Creating animation clips from sprite sheet sequences

The traditional method of animation involved hand-drawing many images, each slightly different, which displayed quickly frame-by-frame to give the appearance of movement. For computer game animation, the term Sprite Sheet is given to the image file that contains one or more sequences of sprite frames. Unity provides tools to breakup individual sprite images in large sprite sheet files, so that individual frames, or sub-sequences of frames can be used to create Animation Clips that can become States in Animator Controller State Machines. In this recipe, we'll import and break up an open source monster sprite sheet into three animation clips for Idle, Attack, and Death that looks as shown:

Creating animation clips from sprite sheet sequences

Getting ready

For all the recipes in this chapter, we have prepared the sprite images you need in folder 1362_03_05. Many thanks to Rosswet Mobile for making these sprites available as Open Source at: http://www.rosswet.com/wp/?p=156.

How to do it...

To create an animation from a sprite sheet of frame-by-frame animation images, follow these steps:

  1. Create a new Unity 2D project.
  2. Import the provided image monster1.
  3. With image monster1 selected in the Project panel, change its Sprite mode to Multiple in the Inspector, then open the Sprite Editor panel by clicking button Sprite Editor.
  4. In the Sprite Editor open the Slice dropdown dialog, set the Type to Grid, set the grid Pixel Size to 64x64, and then click the Slice button. Finally, click the Apply button in the bar at the top right of the Sprite Editor panel):
    How to do it...
  5. In the Project panel you can now click the expand triangle button center-right on the sprite, and you'll see all the different child frames for this sprite.
    How to do it...
  6. Create a folder named Animations.
  7. In your new folder, create an Animator Controller named monster-animator.
  8. In the scene create a new Empty GameObject named monster1 (at position 0, 0, 0), and drag your monster-animator into this GameObject.
  9. With GameObject monster1 selected in the Hierarchy, open up the Animation panel, and create a new Animation Clip named Idle.
  10. Select image monster1 in the Project panel (in its expanded view), and select and drag the first 5 frames (frames 0-4) into the Animation panel. Change the sample rate to 12 (since this animation was created to run at 12-frames per second).
    How to do it...
  11. If you look at the State Chart for monster-animator, you'll see it has a default state (clip) named monster-idle.
  12. When you run your scene you should now see the monster1 GameObject animating in its monster-idle state.

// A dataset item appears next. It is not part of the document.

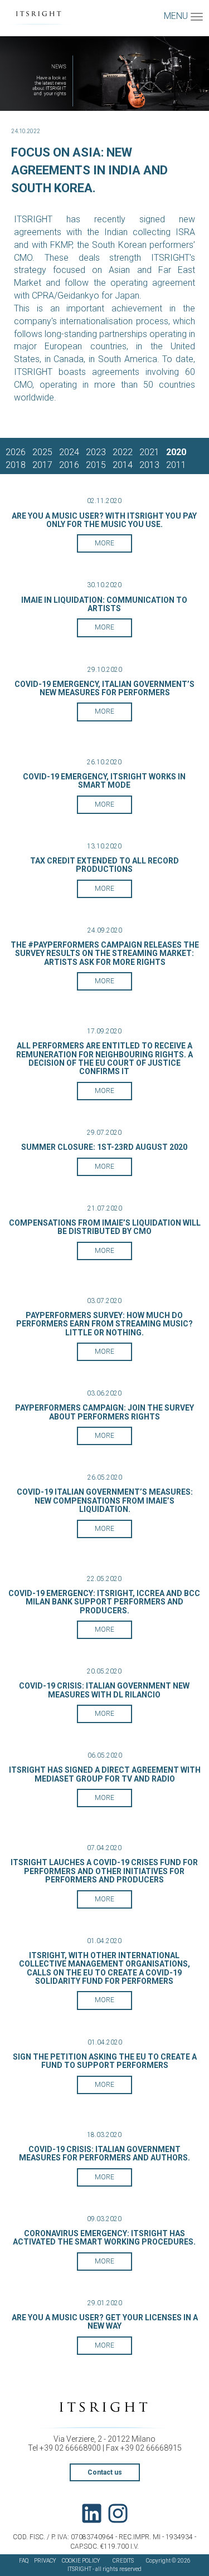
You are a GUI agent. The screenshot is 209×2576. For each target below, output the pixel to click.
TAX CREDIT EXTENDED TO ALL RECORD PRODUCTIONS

You may wish to make the Main Camera size a bit smaller, since these are quite small sprites.

How it works...

Unity's Sprite Editor knows about sprite sheets, and once the correct grid size has been entered it treats the items in each grid square inside the sprite sheet image as an individual image, or frame, of the animation. You selected sub-sequences of sprite animation frames and added them into several Animation Clips. You had added an Animation Controller to your GameObject, and so each Animation Clip appears as a state in the Animation Controller State Machine.

You can now repeat the process, creating an Animation Clip monster-attack with frames 8-12, and a third clip monster-death with frames 15-21. You would then create Triggers and Transitions to make the monster GameObject transition into the appropriate states as the game is played.